Monday, February 02, 2004

CONGRATULATIONS, PATRIOTS
There was a great Super Bowl last night. New England beat Carolina 32-29 at the last minute. It almost became the first Super Bowl ever to go into overtime. Paul Wassenich and I were rooting for Carolina, which made an impressive comeback to tie the game with one minute to go after being down 21-10. A few spectacular plays! But the field goal finished them off with four seconds left. Still, great game.

WORLD SOCIAL FORUM continued...
It seems that the gathering is attracting a lot of Dalits, the Indian caste we usually call untouchables. The Dalit presence is illustrative of something, namely it is a problem that is clearly not a result of "the system" (of global capitalism, that is). This injustice is rooted in ancient Indian traditions. India's traditions have remained much more intact than those of China, which was swept by a Communist revolution.

Subversive thought of the day: does Communism work? It sounds absurd after the Soviet bloc stagnated economically and collapsed, and grotesque after the tens of millions murdered or starved by Stalin and Mao. But things are different now: now, China and Vietnam are the world's fastest-growing economies. Of course, it's conventional to say that that's because they're really just capitalist now, but that's not quite right. If capitalist, they practice a very eccentric form of capitalism. And the political system is still Communist, and you can't act like Communism is part of it. Maybe the most fitting label would be Communist capitalism, and the response to those who say this is contradictory is that China is proving that it is not. Anyway, what are the traits of Communist capitalism. First, bloody revolution to put an end to feudalism and unproductive, hereditary inequality. Second, a strong state (not likely to be secured by democratic procedures) led by a disciplined party. Third, an instrumental approach to property rights: respect them enough to give people an incentive to work hard, but don't make them sacred or absolute. Fourth, real economic sovereignty, meaning no freely convertible currency. Of course, all this would contradict the WSF's commitments to "real democracy" and the absence of "domination." But any remote realizable program will have be less quixotic than the Charter or Principles. I wouldn't put it past them.

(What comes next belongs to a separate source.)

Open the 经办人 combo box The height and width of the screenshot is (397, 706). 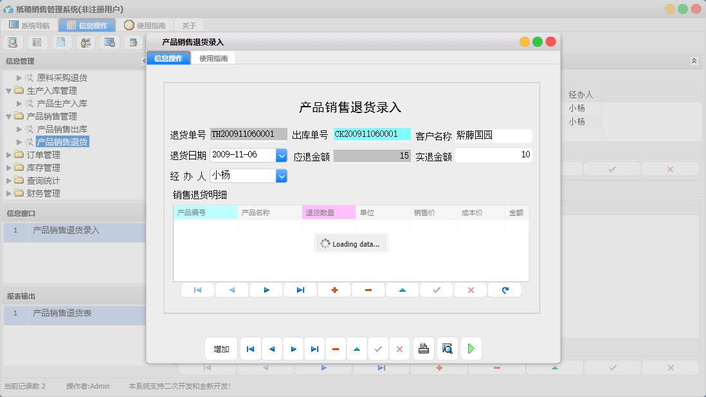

Here's an interview with a group participating in WSF (I think). Still old-style opposition to "globalization." Yawn. But seriously, it's disturbing that people still think that opposing imperialism and advocating democracy is a coherent point of view. For decades, the spread of democracy has taken place mostly under the aegis of either British or American power. These people will remain stupid as long as they keep attributing wholly bad intentions to the US, the IMF, and the World Bank. That is just not the way the world is, and efforts to make sense of the world with those assumptions will, like Marxism, fail.